Synthesis, Reactions, and Electronic Properties of 16 π-Electron Octaisobutyltetraphenylporphyrin

The reaction of the doubly oxidized β-octaisobutyl-meso-tetraphenylporphyrin (OiBTPP, 4), which has a 16 π-electronic structure at the porphyrin core, with a variety of metal reagents was investigated. The reaction of 4 with SnCl2 followed by ethanolysis afforded an 18 π-electron tin complex, (OiBTPP)Sn(OEt)2 (5), in a redox manner. No reactions were observed using zerovalent metals (Zn, Cu, and Pd). However, the reaction of 16π [(OiBTPP)Li]+[BF4]− (6), which was easily derived from 4, with Zn, Cu, and Pd2(dba)3 gave the corresponding 18π metalloporphyrins (OiBTPP)M (7, M = Zn(EtOH); 8, M = Cu; and 9, M = Pd).
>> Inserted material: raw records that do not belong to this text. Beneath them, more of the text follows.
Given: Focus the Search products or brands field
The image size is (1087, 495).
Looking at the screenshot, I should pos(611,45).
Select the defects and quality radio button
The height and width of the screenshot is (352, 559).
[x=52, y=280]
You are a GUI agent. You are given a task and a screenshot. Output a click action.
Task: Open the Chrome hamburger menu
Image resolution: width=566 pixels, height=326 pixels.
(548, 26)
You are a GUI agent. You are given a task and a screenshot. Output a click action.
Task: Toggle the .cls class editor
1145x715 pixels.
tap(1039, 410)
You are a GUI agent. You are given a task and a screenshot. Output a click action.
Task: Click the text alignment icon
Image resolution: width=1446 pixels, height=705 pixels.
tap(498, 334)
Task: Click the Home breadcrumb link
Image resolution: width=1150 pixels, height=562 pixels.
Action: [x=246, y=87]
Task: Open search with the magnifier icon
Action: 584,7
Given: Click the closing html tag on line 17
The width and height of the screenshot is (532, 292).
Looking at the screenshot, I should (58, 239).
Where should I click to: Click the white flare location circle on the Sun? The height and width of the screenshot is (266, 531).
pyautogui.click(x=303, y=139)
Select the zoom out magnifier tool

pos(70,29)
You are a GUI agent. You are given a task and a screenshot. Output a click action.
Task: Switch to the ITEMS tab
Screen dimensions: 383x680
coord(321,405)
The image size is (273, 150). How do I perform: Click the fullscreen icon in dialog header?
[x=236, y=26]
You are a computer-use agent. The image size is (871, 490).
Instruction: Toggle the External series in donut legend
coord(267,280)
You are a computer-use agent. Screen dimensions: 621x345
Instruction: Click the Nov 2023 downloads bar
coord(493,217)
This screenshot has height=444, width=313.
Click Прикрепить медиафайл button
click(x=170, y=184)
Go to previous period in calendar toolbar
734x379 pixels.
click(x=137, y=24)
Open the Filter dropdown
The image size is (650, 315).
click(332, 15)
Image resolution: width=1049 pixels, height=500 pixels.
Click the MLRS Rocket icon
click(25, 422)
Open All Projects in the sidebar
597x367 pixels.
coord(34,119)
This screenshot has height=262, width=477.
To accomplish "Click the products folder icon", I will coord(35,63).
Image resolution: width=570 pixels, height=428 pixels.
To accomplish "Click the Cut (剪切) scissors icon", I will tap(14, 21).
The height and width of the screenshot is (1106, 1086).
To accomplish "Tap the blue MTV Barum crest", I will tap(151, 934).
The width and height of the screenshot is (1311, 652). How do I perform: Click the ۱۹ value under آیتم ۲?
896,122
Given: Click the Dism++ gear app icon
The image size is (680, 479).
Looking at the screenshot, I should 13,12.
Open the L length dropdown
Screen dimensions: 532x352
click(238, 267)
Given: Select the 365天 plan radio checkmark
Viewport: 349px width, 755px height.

One-electron oxidation of the copper complex 8 by AgSbF6 afforded a 17 π-electron cation radical complex, [(OiBTPP)Cu]•+[SbF6]− (10). The UV−visible and electron spin resonance spectra of 10 were quite similar to those of previously reported β-octaethyl-meso-tetraphenylporphyrin (OETPP) derivatives, [(OETPP)Cu]•+X− (X = ClO4, I). In contrast to the reaction of 6 with Zn to give the 18π complex 7, the reaction of 4 with divalent ZnCl2 enabled us to isolate a new 16π porphyrin−zinc(II) complex, [(OiBTPP)Zn(Cl)]+[ZnCl3]− (11), in 92% yield. The solid-state structures of 5 and 7−11 were unambiguously determined by single-crystal X-ray crystallography. The porphyrin cores of 10 (17π) and 11 (16π) are much more distorted than those of the 18π derivatives 5 and 7−9. Furthermore, the bond distances of 10 and 11 clearly showed the presence of bond alternation in contrast to aromatic 18π species 8 and 7, respectively. Nucleus-independent chemical shift calculations of 4 and some metalated porphyrins indicated that the highly distorted 16π porphyrins are essentially nonaromatic, with only weak antiaromaticity. Magnetic circular dichroism studies in conjunction with ZINDO/S calculations assisted in identifying the electronic transitions of the UV−vis spectra of key porphyrins. Electrochemical and thin-layer UV−vis spectroelectrochemical experiments on 4 (16π) and 11 (16π) indicated that both compounds can be electroreduced to give the 18π species, with the 16π/18π transition being reversible in the case of [(OiBTPP)Zn(Cl)]+[ZnCl3]− (11).